The time of year will always dictate what weather variables you are up against as an event planner, so as always the mantra is 'be prepared'. If however the temperatures are beyond the normal averages and you find yourself in heatwave conditions you must adapt to ensure that your attendees safety is not compromised.
Large scale public events such as festivals, sports events and national celebrations are held up and down the country every summer. Most are generally well equipped to plan and deal with such events. However, the effects of excessive heat and sun exposure are sometimes not highlighted enough. To ensure that all guests are prepared to enjoy your event safely, make sure they know what to expect, what to wear, and what to bring.
Pay particular attention to people typically more vulnerable to the heat, including:
Infants & children, older adults, athletes, people with medical conditions, pets and of course your staff - especially outdoor workers.

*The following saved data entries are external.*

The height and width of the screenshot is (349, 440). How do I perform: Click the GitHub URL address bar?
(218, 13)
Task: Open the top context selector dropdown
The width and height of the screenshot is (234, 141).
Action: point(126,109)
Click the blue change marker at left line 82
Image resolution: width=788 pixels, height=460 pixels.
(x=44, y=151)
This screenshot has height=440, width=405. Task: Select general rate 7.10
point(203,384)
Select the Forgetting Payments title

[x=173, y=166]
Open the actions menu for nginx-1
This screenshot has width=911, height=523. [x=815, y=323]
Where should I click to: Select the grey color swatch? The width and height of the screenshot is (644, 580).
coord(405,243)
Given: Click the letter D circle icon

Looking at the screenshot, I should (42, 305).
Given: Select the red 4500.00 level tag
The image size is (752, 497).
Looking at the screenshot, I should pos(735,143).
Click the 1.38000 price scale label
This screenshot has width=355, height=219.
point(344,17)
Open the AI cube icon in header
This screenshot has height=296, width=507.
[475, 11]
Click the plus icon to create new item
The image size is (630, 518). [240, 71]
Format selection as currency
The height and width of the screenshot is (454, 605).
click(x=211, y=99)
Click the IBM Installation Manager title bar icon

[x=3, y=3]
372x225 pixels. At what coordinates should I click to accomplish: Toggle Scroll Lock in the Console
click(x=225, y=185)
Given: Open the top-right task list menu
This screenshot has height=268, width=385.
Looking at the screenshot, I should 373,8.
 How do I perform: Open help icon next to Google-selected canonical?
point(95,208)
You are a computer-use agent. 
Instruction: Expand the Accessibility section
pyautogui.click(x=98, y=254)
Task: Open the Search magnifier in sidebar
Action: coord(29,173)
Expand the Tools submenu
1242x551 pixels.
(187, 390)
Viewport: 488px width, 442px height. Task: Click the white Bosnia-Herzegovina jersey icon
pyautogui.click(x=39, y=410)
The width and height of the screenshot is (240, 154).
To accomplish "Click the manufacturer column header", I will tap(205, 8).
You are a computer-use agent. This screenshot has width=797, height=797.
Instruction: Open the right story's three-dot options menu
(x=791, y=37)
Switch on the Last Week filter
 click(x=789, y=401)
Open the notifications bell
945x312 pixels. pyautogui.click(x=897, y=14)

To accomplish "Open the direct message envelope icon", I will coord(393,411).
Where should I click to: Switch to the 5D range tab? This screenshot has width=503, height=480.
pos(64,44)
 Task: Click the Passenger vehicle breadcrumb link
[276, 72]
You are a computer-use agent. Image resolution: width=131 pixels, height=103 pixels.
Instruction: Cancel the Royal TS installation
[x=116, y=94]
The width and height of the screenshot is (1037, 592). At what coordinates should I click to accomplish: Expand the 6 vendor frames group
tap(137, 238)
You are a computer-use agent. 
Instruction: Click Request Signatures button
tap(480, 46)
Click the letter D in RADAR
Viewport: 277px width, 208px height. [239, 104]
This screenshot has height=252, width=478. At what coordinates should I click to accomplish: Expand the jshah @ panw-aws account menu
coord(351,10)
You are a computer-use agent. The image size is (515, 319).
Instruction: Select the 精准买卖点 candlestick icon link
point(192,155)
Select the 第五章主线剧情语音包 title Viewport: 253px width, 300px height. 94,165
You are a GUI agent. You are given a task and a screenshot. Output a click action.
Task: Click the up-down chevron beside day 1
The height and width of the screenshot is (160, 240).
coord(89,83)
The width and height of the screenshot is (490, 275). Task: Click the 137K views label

Individual behaviours often change (for example, people may be reluctant to use toilet facilities due to long queues and so purposely reduce fluid intake). At large events, people get into a good position to see the event and then reduce fluid intake and heat avoidance behaviours so as not to lose their spot. This can lead to heat-related illness, dehydration and/or collapse so make sure you have enough security or volunteers in place to watch out for any situations that may arise.
Keeping it cool
For indoor events your chosen venue will have experienced hot weather before so will be able to advise you on the best plan of action. They may have the option of air conditioning, although in the UK this is not always common, so consider small steps to help. Such as simply opening windows to create some drafts, keeping blinds or curtains closed pre event to prevent the heat from building inside and providing shade in the room if the sunlight is direct.
All outdoor events require shade. Parasols, marquees, gazebos are all great ways to keep an outdoor event open and cool just make sure you have enough of them. If that’s not an option, then try to strategically use the landscape and trees, or set up overhead décor like shade sails between trees that could provide relief from the heat. Provide plenty of resting places and seating in these shady areas.
Take extra measures to place queue points under cover if possible. Long lines in the heat will put people off your event and lead to grumpy overheated guests, ruining their overall experience.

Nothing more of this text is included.